What we have is people who want to farm and log (also many other objectives) with horses (and cattle, mules), who have limited understanding about farming, logging, or forestry, limited understanding of equipment, and limited understanding of animals, and even less understanding of how to put it all together. We also have many many horses that have not had an adequate start.
The fact is we cannot afford to go out and buy it all in a package. Most of us have to multi-task our way into the future we hope will be there.

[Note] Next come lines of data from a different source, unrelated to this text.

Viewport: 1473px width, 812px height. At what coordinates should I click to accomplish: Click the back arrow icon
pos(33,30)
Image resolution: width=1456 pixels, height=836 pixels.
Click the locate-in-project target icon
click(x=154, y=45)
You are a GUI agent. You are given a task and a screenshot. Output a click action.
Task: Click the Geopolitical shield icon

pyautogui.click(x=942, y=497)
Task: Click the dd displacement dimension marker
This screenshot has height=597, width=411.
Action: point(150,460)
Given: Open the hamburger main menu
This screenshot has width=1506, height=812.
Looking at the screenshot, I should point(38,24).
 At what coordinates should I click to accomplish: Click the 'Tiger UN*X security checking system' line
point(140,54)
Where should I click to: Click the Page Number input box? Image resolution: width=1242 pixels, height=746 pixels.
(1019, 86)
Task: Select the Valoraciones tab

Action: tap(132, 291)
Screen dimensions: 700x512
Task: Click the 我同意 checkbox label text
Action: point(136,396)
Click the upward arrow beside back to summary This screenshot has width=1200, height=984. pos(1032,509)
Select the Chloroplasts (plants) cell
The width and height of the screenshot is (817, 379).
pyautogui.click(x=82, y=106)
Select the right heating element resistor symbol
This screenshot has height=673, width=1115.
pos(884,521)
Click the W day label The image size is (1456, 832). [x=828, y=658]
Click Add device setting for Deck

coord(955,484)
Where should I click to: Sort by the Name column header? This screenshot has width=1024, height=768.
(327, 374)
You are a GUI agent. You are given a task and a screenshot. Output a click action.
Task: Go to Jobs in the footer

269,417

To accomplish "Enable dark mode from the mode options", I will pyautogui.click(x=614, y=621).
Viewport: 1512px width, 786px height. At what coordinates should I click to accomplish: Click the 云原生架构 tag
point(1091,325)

I think conversations like this one that don’t break down into petty disagreements and name calling are extremely important to solving the problem. We all come to this from different experiences and capabilities, and I think the underlying purpose for having this discussion is in fact to arrive at an understanding of what makes sense, and can really work.
I’m done:eek:
Carl
Carl RussellModeratorAnne, I’ve agreed with so much of what you have to say, just disapprove of the accusatory and intolerant tone(For example: A horse that is being dragged is not being trained, similarly neither is one that purely mimics its team-mate. These are excellent points, but the assumption that we don’t realize that is misplaced. I work with all my animals individually, so that even in a team I have direct individual interaction. They pay more attention to me than each other. This is absolutely critical. A good point, a poor assumption). This last post was by far your most valuable contribution so far. Thanks for hanging in there:).
I never hitch up a horse until they stand. I get the question time and time again, “How do you hook up a log if your horse won’t stand?” I don’t!!!
I have posted a lot in this thread and I am pleased to see it becoming a constructive discussion, I just have one more thing to say.
Yes I was fortunate to have exposure to good mentors (like Anne said is very important), but nobody handed me the keys. Even if you get an in depth training, or go at it alone (with mentors) it will take many years. I figure it took me a good ten years of never giving up, day after day trying, and testing, and asking, and thinking, and watching, and trying some more before I felt “fluent”. Fluent, not an expert, but aware of enough of the fundamentals to function adequately, and I am still refining that understanding.
A good mentor will help you realize that the process is on-going even after 60 years like mine did. There will be moments where you’ll be flooded with realization, like five streams coming together all at once into a main branch of a river. Then there will be moments when you wonder where all the water went.
Anne is right that we all should be aware of how inexperience and misguided selfish attempts can ruin a horse, but I am in no way endorsing that either. The reality is it doesn’t come out of a can. You can get a recipe, which is a good place to start, but at some point your going to have to add your own flavor.
Carl
Carl RussellModeratorWelcome Doug, glad to see you found us. I hope we’ll keep you interested.